[[ GIVEN DATA, beginning ]]
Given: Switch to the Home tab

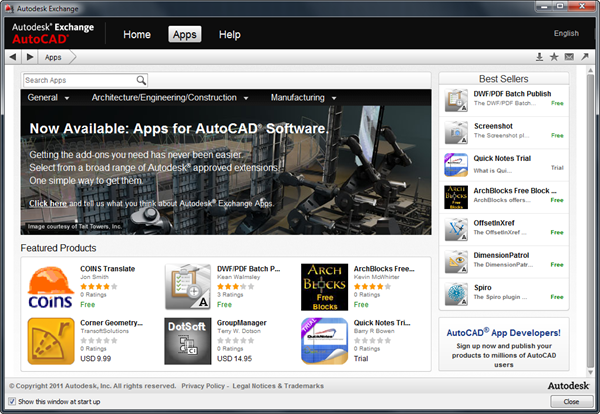Looking at the screenshot, I should (x=137, y=35).
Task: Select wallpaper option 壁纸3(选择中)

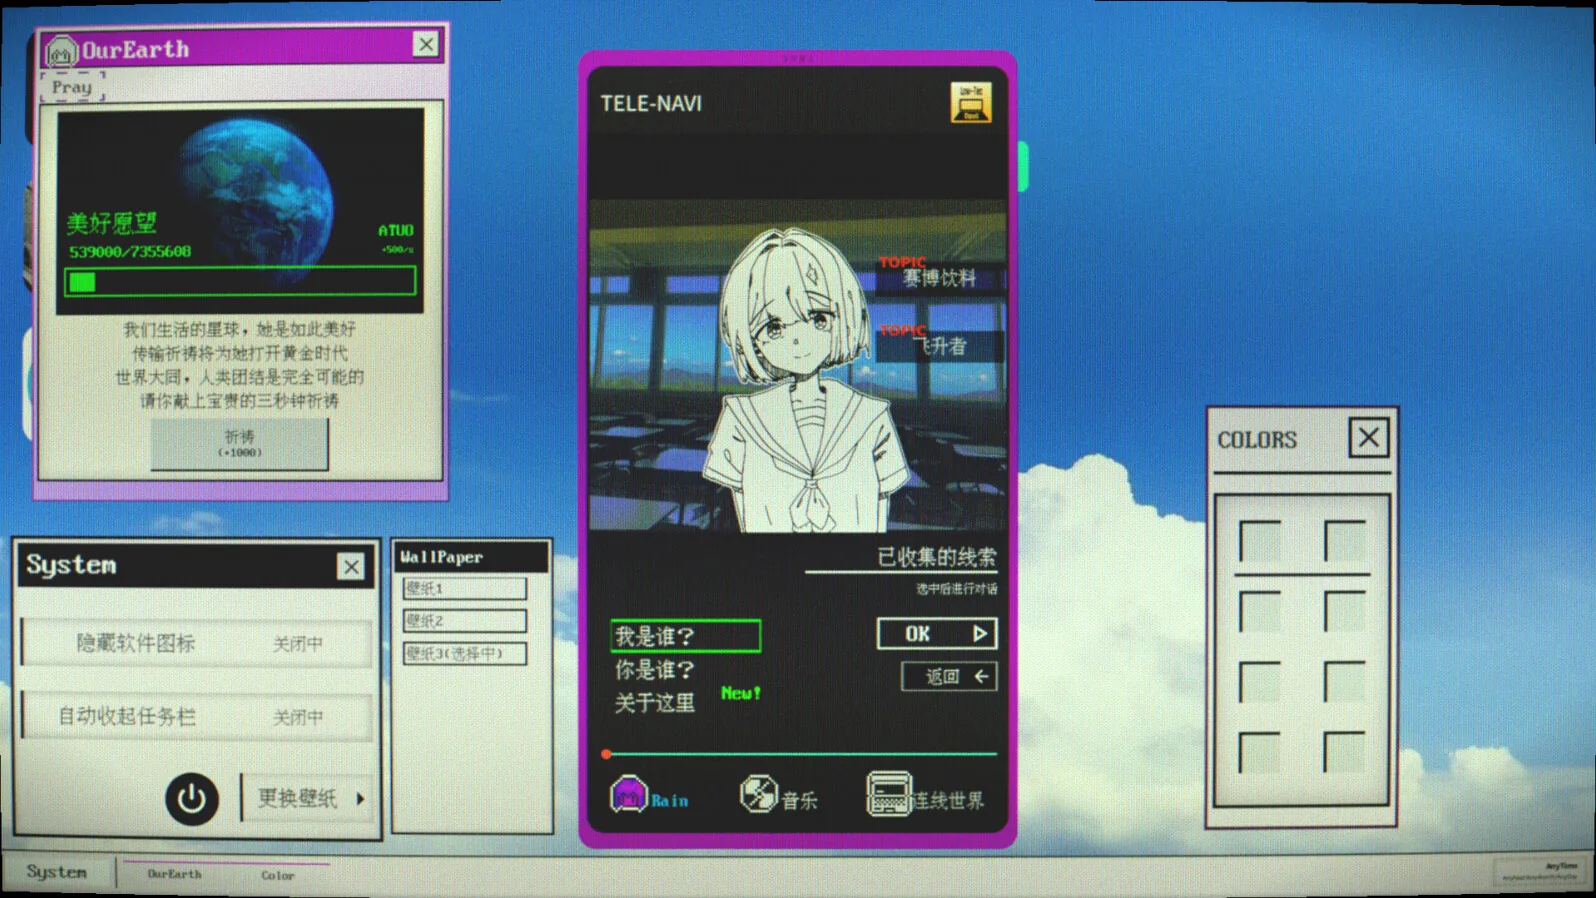Action: pos(465,654)
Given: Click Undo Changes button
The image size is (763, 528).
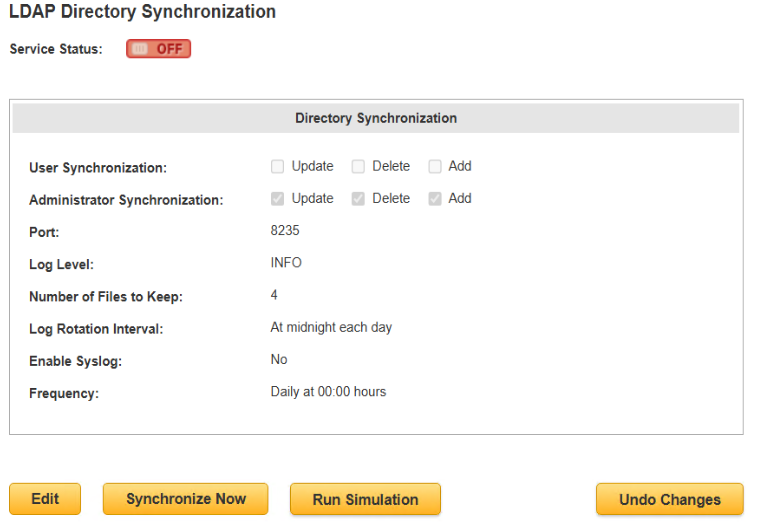Looking at the screenshot, I should pyautogui.click(x=669, y=499).
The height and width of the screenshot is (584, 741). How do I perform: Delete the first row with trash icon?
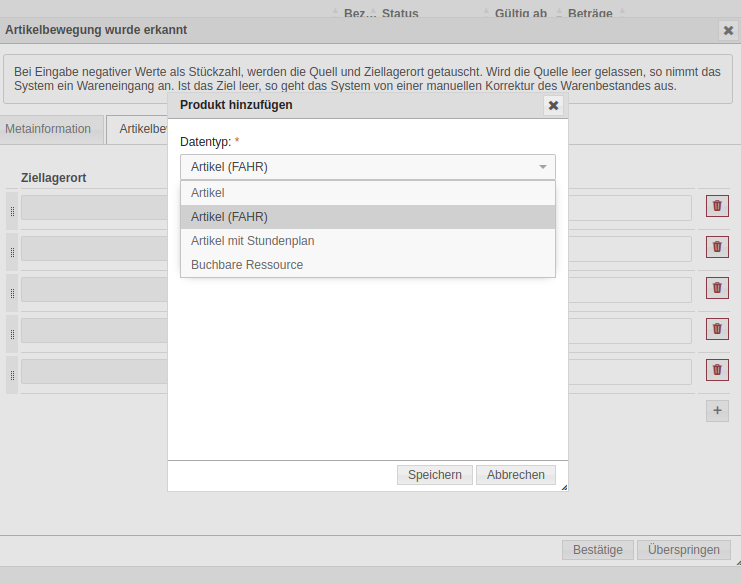tap(717, 206)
[[ GIVEN DATA, end ]]
PROBLEM STATEMENT —
Final stretch of the data: repeat exactly each line from the one containing "The height and" through the last, and omit all pictures.

ANSWER TO THIS PROBLEM —
The height and width of the screenshot is (584, 741). How do I perform: Delete the first row with trash icon?
tap(717, 206)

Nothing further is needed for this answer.